赤葦くんが木兎さん以外の誰かの話を遮って話し始めるなんて聞いた事がないから、少しびくっとした。しかも、強目の口調で。

ちらりと横を見ると赤葦くんはいつもより強い視線をこちらに向けていた。


「な…何?」
「思ってたんだけど、何でそんなに遠慮すんのかなって」
「え」
「好きって言ってくれて、ああ嬉しいなって思ったのにそれ以降全然恋人らしい事してないよね」
「……?」
「もっと本音言ってワガママ言って頼ってくれて良いから」


…赤葦くんのこんな真剣な顔、バレー以外の時には見た事がない。私が告白した時ですら、もう少し無表情に近かったのに。


「……じ、じゃあ…」
「聞く。言って」


こんなに積極的にコミュニケーションを取ろうとしてくれるなんて凄く嬉しいのに、いざ本音で話せと言われると言葉が出なかった。
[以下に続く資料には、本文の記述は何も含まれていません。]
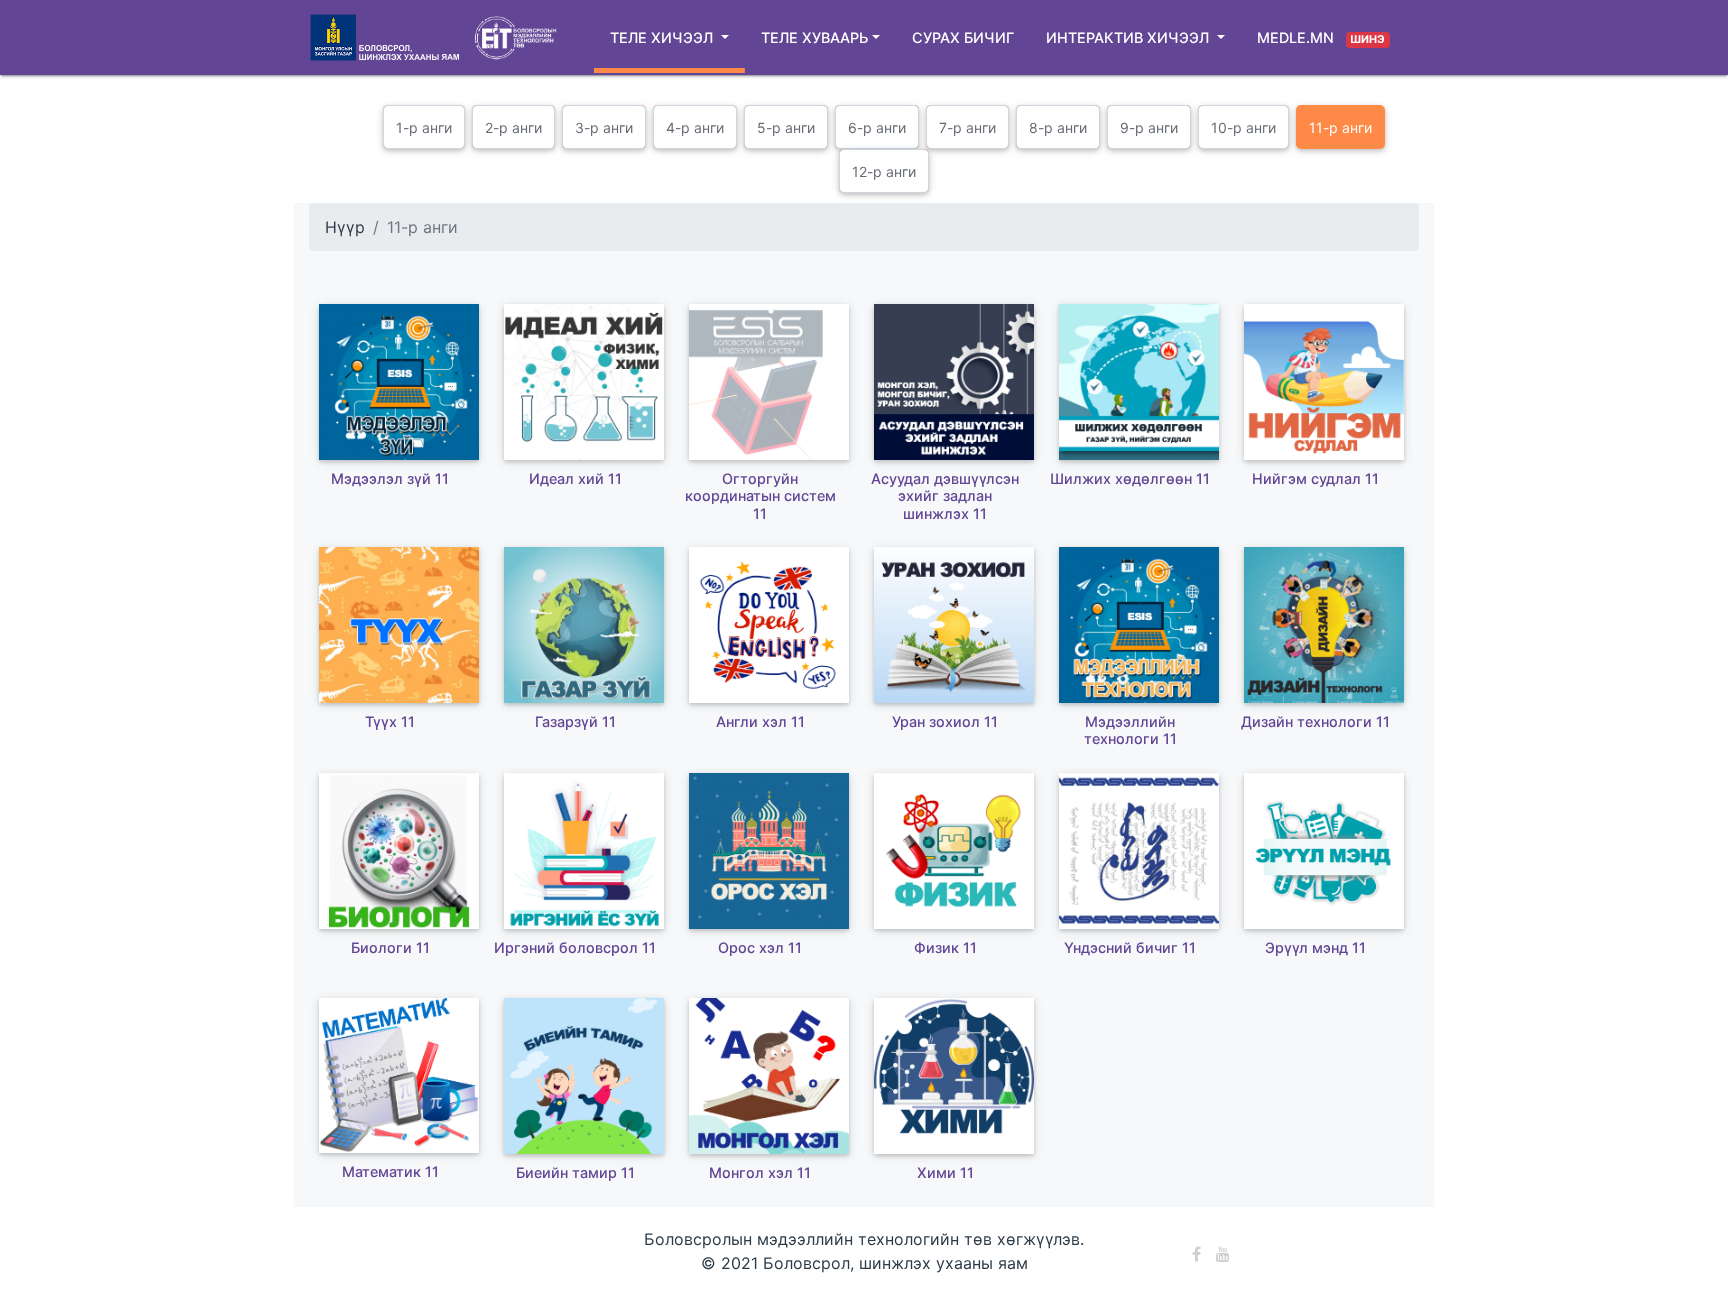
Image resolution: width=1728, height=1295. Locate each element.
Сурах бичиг (963, 37)
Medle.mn (1321, 37)
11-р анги (1340, 127)
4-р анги (695, 127)
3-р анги (604, 127)
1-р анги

私の本音は「本当に私の事が好き?」「嫌々付き合ってない?」それが気になって仕方がないのだ。


「赤葦くん…なんで私と付き合ってくれたの?」
「えっ?」
「私、好かれてるのか分からなくて…だから色々言うの怖くて…」
「………」


ほらやっぱり答えてくれない!こんな質問するんじゃなかった、むしろ告白するんじゃなかった全然噛み合ってない私たち。


「ごめん」


そして赤葦くんが謝った。
ああ、この恋終わった。


「ううん…」
「よく考えたら俺の方が歩み寄りに欠けてる」
「そんな…」
「だからちゃんと言う」
「え!いや、いいよもう分かったから」


ちゃんと言うって、そんなハッキリキッパリ振られると残りの合宿が辛すぎる。このままここで終わって欲しい。


「俺は白石さん好きだよ」
「やだ言わないで!」
「えッ!?」
「…………好きなの?」
「…好きだけど…」


何かまずい事を言った?と、赤葦くんが困り顔をしていた。私も私で素っ頓狂な声を上げた事に恥を覚えた。


「ふ…振られるかと思った」


恥ずかしさでやっと出た言葉を聞いて、しばらく無言だったけど赤葦くんが口を開いた。


「好きじゃなきゃ付き合わない」
「え……」
「…つっても、俺も言葉足らずだったからお互い様だね」
「……!」
「付き合お。ちゃんと」


そう言うと、お互い体の横に置いていた手がちょんと触れた。

うわ、うわあ、当たってしまったと手を引っ込めようとするとそれよりも大きな手で上から覆われた。赤葦くんの、男の子の分厚い手に。


「…あか…」
「嫌なら振り払っていいけど」
「……うう」
「えっ!?ちょ、泣いてる?嫌だった!?」
「ごめんビックリして嬉しくて」


赤葦くんが慌てていたけど、嫌なわけではない事を理解すると胸をなでおろしていた。

泣き止んで落ち着くまで彼の手は私の手を上から包み込んでいた。ちょっとだけ、じんわり汗をかいているのを感じる。これは熱帯夜のせいか、それとも。


その日、その後はやっぱり会話は少なかったけど、話さなくても充分幸せだった。

明日も二人で一緒に洗濯当番したいなあ、と冗談交じりに言うと赤葦くんは「洗濯は嫌だな」と言って笑った。